2.1.3 Paper’s Inferred Model Specification

Note

The paper (Gleim et al. 2014) does not provide an explicit model equation. Based on the Methods section (p. 3), the authors state they used GEE with a negative binomial family and log link, exchangeable working correlation, to account for repeated measures within plots.
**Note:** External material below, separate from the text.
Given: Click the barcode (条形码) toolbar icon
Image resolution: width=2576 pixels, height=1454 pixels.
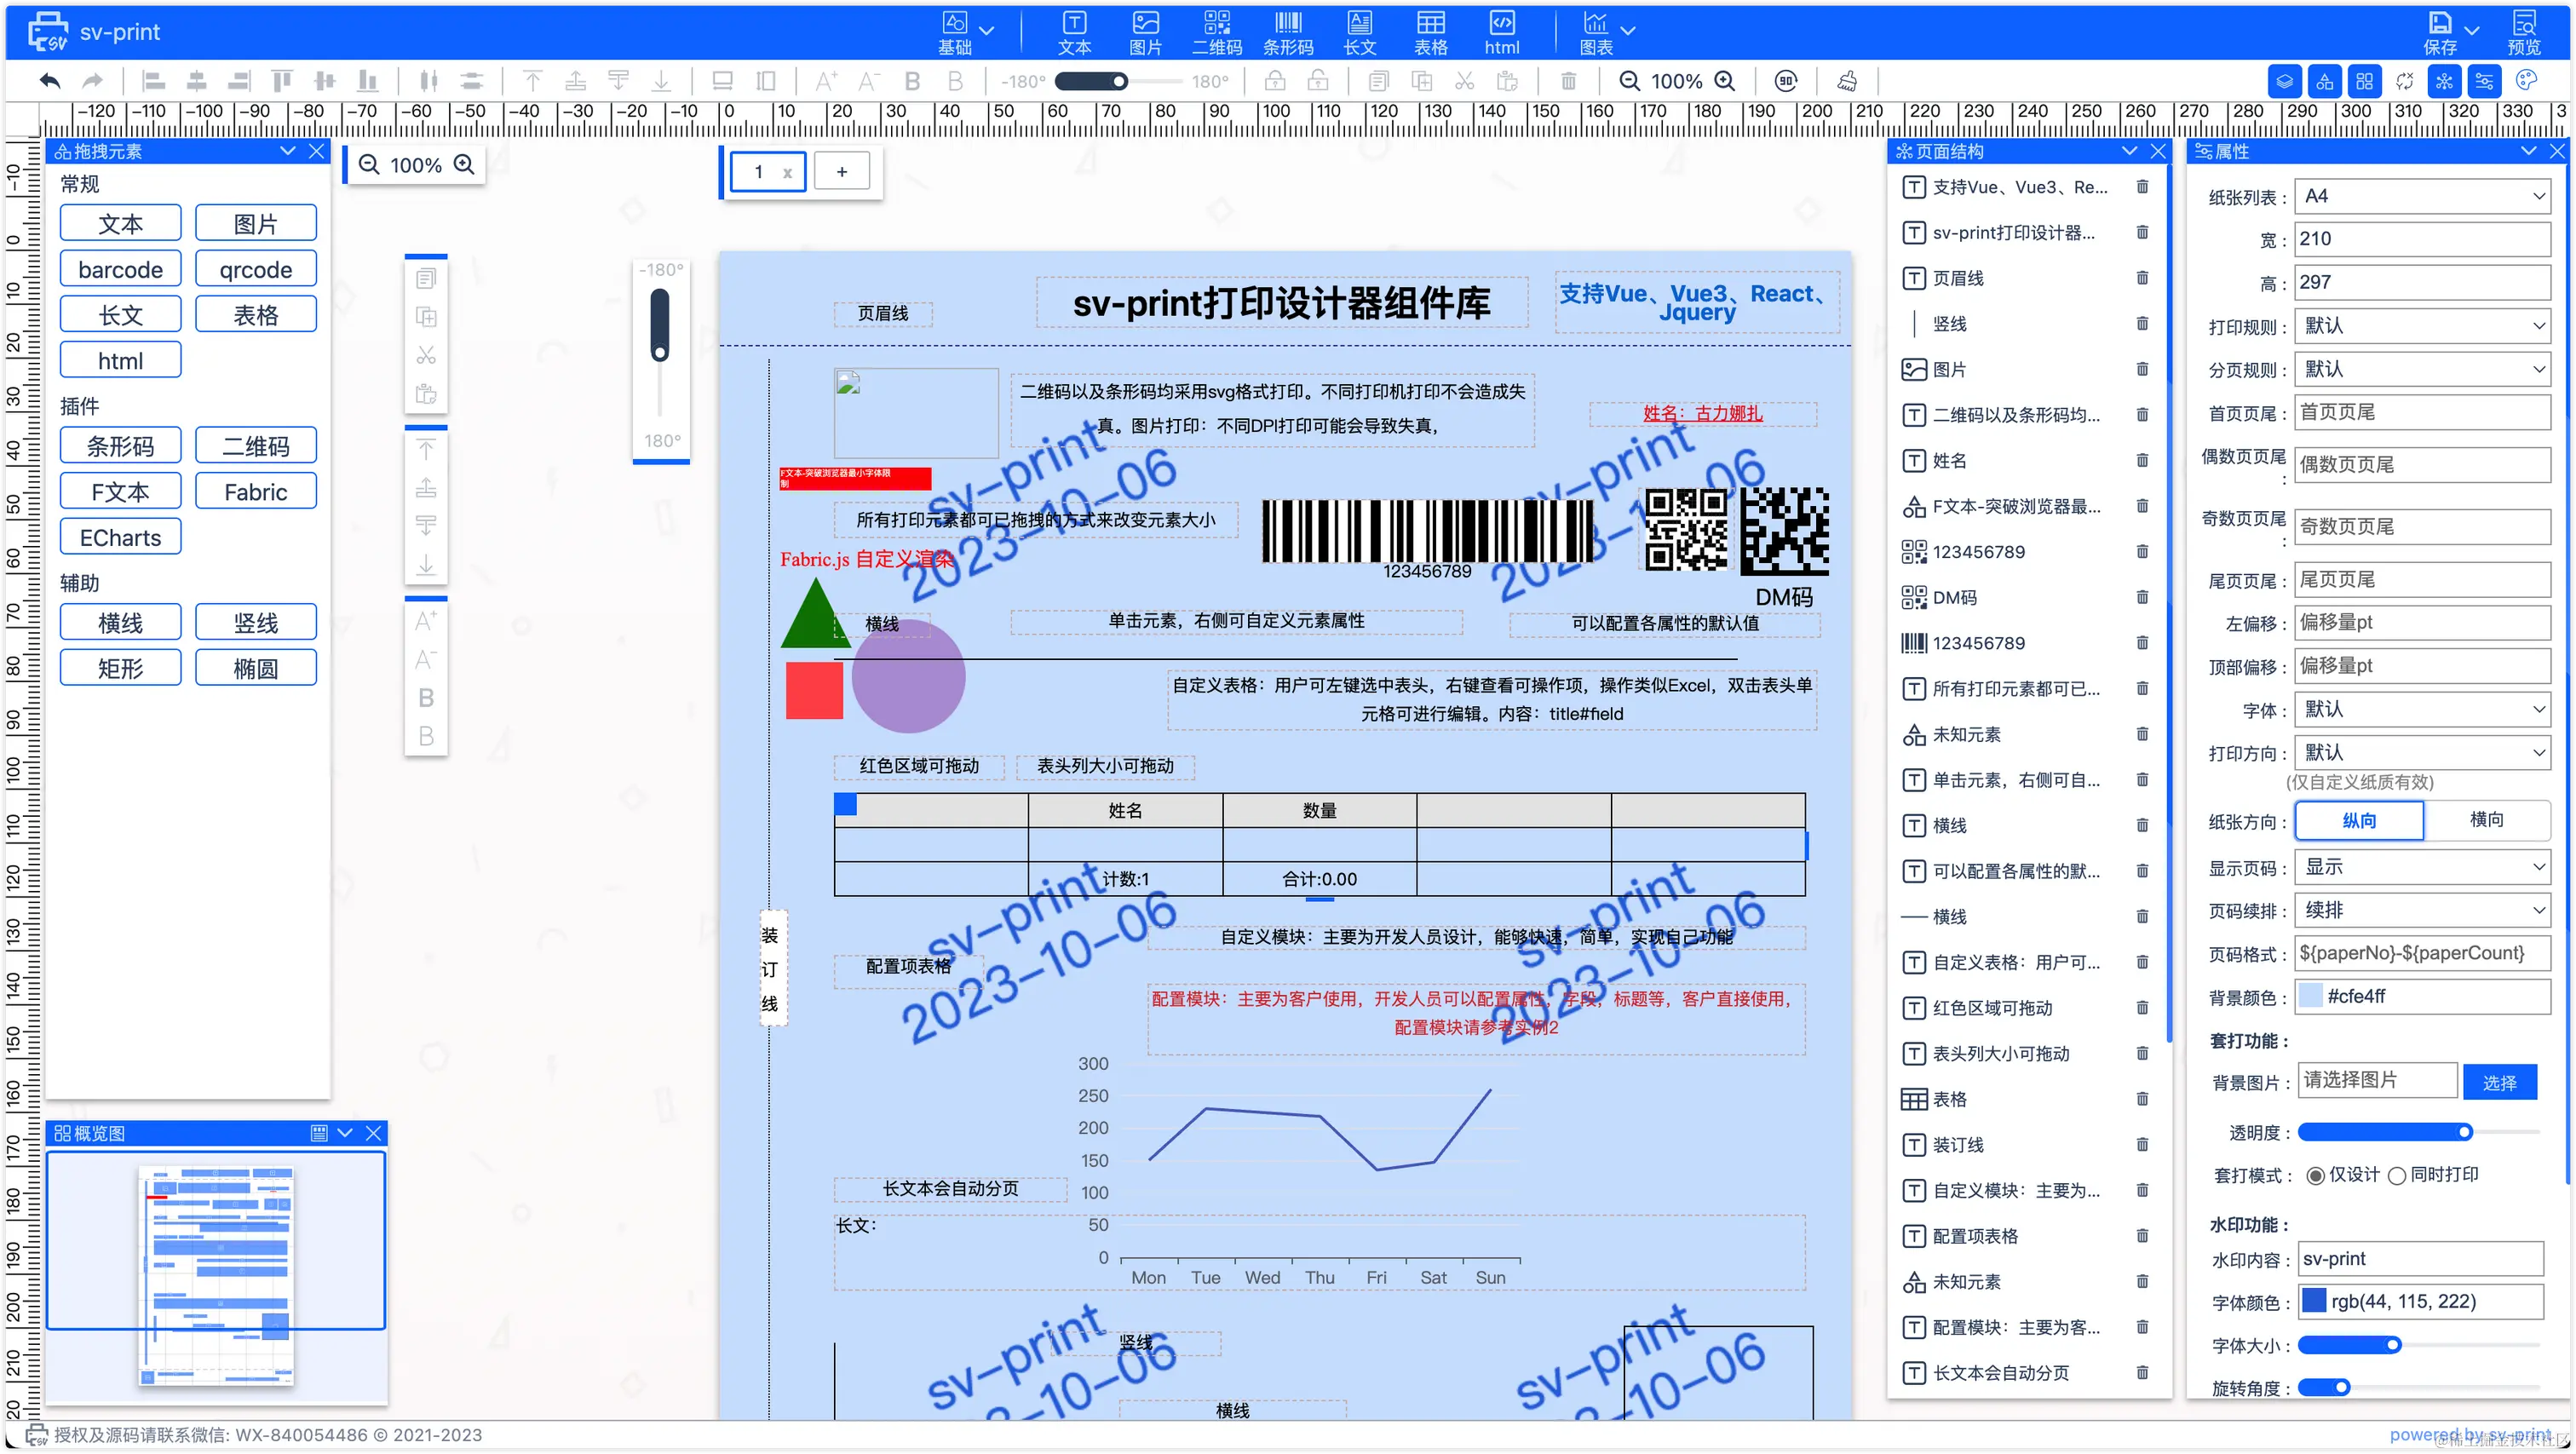Looking at the screenshot, I should tap(1287, 31).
A defensible inferred model is:

\[ \log\!\bigl(E[\text{ticks}_{it}]\bigr) = \beta_0 + \beta_1 \cdot \text{BurnRegime}_i + \beta_2 \cdot \text{HostAbundance}_{it} + \beta_3 \cdot \text{Canopy}_{it} + \beta_4 \cdot \text{Season}_{it} + \varepsilon_{it} \]

where \(i\) indexes plot (cluster) and \(t\) indexes monthly time point.

2.1.4 Working Correlation Structures

Structure \(R(\alpha)\) Assumption Appropriate when…
Independence \(I\) No correlation Cluster size is large; correlation is nuisance
Exchangeable \((1-\alpha)I + \alpha \mathbf{J}\) Equal pairwise correlation at all lags Correlation doesn’t decay with time
AR(1) \(\alpha^{|t-s|}\) Correlation decays with lag Time series within clusters; ecological seasonal data

Group Worksheet Critique — 0:55–1:05 (10 min)

Format: Small groups (2–3 students)

Instructions: 1. Each group gives 3 specific critiques of the paper as if you were a reviewer


Minute Paper — 1:12–1:15 (3 min)

Format: Exit ticket (template: activities/minute_paper_template.md)

Prompts:

  1. What is the single most important thing you learned about GEE today?
  2. What is one question you still have about applying GEE to your own research data?